Review: Baklava Express Friday, March 13, 2026 at Proctors GE Theatre, Passport Series
The refreshing foreign-ness of the lively international music Baklava Express made at Proctors GE Theatre Friday was only part of the picture – or the map.
The quartet spun together musical traditions from Europe to Western Asia in a tight, kinetic Middle Eastern weave: Jewish (both Ashkenazi [European] and Mizrahi [Middle Eastern/north African) – and Muslim (both Arab and Turkish). That all sounds academic, analytical – but it felt like a rush of skill and swagger, energy and intelligence.
It was country music, but from several countries; tight as chamber music, free-flying as jazz – and it felt, most inspiringly, like friendship in sound.
Leader/composer oud player Josh Kaye and violinist Daisy Castro made the melodies, stage right; opposite percussionist Jeremy Smith and bassist James Robbins. Most often, Kaye started his tunes with an ostinato in clipped percussive tones, like guitarist Jimmy Nolen in James Brown’s band. Then Kaye and Castro formed melodies together, violin etching long melodies over staccato oud phrases. Then they swapped, and swapped back again, one reeling out rhythms, the other telling tune-full tales. Smith held a djembe on his knee, clamping its body with his elbow to change the tone, like story-telling African drummers or as the subdudes Steve Amedee does with his fingers pressing the skin of a tambourine. Smith tapped the djembe head with one hand, aiming sticks or mallets at snare, toms and cymbals with the other. Just as Kaye and Castro often sounded like one musical mind with four hands, jazz-trained bassist Robbins linked tight with Smith’s busy gliding clatter.

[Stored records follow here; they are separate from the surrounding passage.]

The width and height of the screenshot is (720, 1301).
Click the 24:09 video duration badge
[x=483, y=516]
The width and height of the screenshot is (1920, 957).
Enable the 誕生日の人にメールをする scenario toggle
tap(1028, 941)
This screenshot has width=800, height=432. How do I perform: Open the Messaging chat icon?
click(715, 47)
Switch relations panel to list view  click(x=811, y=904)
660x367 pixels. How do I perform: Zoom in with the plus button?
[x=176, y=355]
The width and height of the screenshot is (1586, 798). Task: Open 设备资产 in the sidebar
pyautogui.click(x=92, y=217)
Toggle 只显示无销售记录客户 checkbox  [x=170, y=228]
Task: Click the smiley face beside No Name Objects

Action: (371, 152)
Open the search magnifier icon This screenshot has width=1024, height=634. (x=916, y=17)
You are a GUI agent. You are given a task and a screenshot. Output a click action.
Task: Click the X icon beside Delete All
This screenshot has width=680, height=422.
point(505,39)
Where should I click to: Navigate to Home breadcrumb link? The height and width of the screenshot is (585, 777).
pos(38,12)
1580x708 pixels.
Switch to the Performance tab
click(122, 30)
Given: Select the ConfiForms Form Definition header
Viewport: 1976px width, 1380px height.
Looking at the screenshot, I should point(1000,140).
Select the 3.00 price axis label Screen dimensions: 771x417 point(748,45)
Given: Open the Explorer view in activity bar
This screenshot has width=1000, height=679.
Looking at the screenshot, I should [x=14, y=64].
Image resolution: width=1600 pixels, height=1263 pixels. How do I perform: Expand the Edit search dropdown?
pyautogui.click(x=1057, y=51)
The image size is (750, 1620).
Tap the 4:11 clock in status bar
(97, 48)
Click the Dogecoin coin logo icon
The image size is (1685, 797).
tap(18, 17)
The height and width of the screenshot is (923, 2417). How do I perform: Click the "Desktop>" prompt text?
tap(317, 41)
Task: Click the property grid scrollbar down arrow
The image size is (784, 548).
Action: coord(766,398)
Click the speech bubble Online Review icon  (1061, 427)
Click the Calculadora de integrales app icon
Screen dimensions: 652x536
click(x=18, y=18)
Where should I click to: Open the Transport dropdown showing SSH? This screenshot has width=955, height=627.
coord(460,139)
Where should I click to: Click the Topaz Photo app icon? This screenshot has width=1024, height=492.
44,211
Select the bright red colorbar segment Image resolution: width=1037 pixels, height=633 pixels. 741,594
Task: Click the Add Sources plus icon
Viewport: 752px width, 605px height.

Baklava Express, from left: Daisy Castro, Josh Kaye, Jeremy Smith and James Robbins
They played tight and loose at once, like bebop, like bluegrass. Dense and driving, it felt free as they left spaces between the notes; like what Art Neville of the Neville Brothers once told me was their “secret groove; what I don’t play.”
What Baklava Express did play were Kaye’s original compositions on their two albums, “Davka” (2023) and “Sababa,” due next month; advance copies sold fast at the merch table.
Kaye writes sounds from over there to express feelings from right here, as a British-born Jewish expatriate who discovered both gypsy jazz and Arabic music in Brooklyn. And it swung, from the misnomer-named “Kosher Bacon” to their self-named closer 80 minutes later.

Daisy Castro, above; and Josh Kaye, below

“Kosher Bacon” introduced their episodic groove-with-solos performing style, Castro bowing long-line melody over Kaye’s staccato oud chops to fit, then pushing and pulling the beat in his own solo. The faster, dance-y “Davka” felt even more rhythmic, speeding and slowing to a hard stop. The new “White Sauce Hot Sauce” honored a Brooklyn halal food truck – Kaye told us where to find it – a delicious menu of melody and busy beats that alternated clear speedy runs with trance-y drones.
Flowing slower, the mood piece “I’ll Figure It Out” found Castro and Kaye in close parallel, forming waves that built and subsided into a repeating coda. Both “Figure” and “Nistar,” which Kaye explained in his quiet English accent meant hidden or concealed, addressed a period after “Davka” and before “Sababa” as he realized he had to write more songs, whose purpose initially felt hidden from him.
Clarity arrived quickly enough – easy for us to say, in the audience – in the abrupt cadences of “Nistar;” compact, emphatic, in crisp formation by oud and violin. A stop-and-go groove pushed the solos then settled into a calmer section until a hard stop slammed the door.
“Salt and Paprika” also cruised close to home, though it could have come from anywhere between Istanbul and Cairo. It referred to the gray starting to emerge in Kaye’s red beard, with an apt, complex pointillism in short punchy passages, notably a sizzling oud and violin duet.
Kaye called an audible before the cosmologically titled “Turtles All the Way Down,” stretching his intro on repetition first, then exploration that Castro followed. Then she led, then followed again until they arrived at the coda together, then repeated it, Kaye at double-time.
He explained he wrote “Begin Again” as the first of the new songs on “Sababa,” but it appears last on the album and near the end Friday. Sparse and syncopated at first, it grew wings in Castro’s solo, then an especially strong oud break, climbing and climbing.
The new album’s title track featured short-but-cool breaks by Robbins, then Smith, who otherwise played supportively beneath oud and violin. Shorter than most tunes Friday, “Sababa” got to the point quickly.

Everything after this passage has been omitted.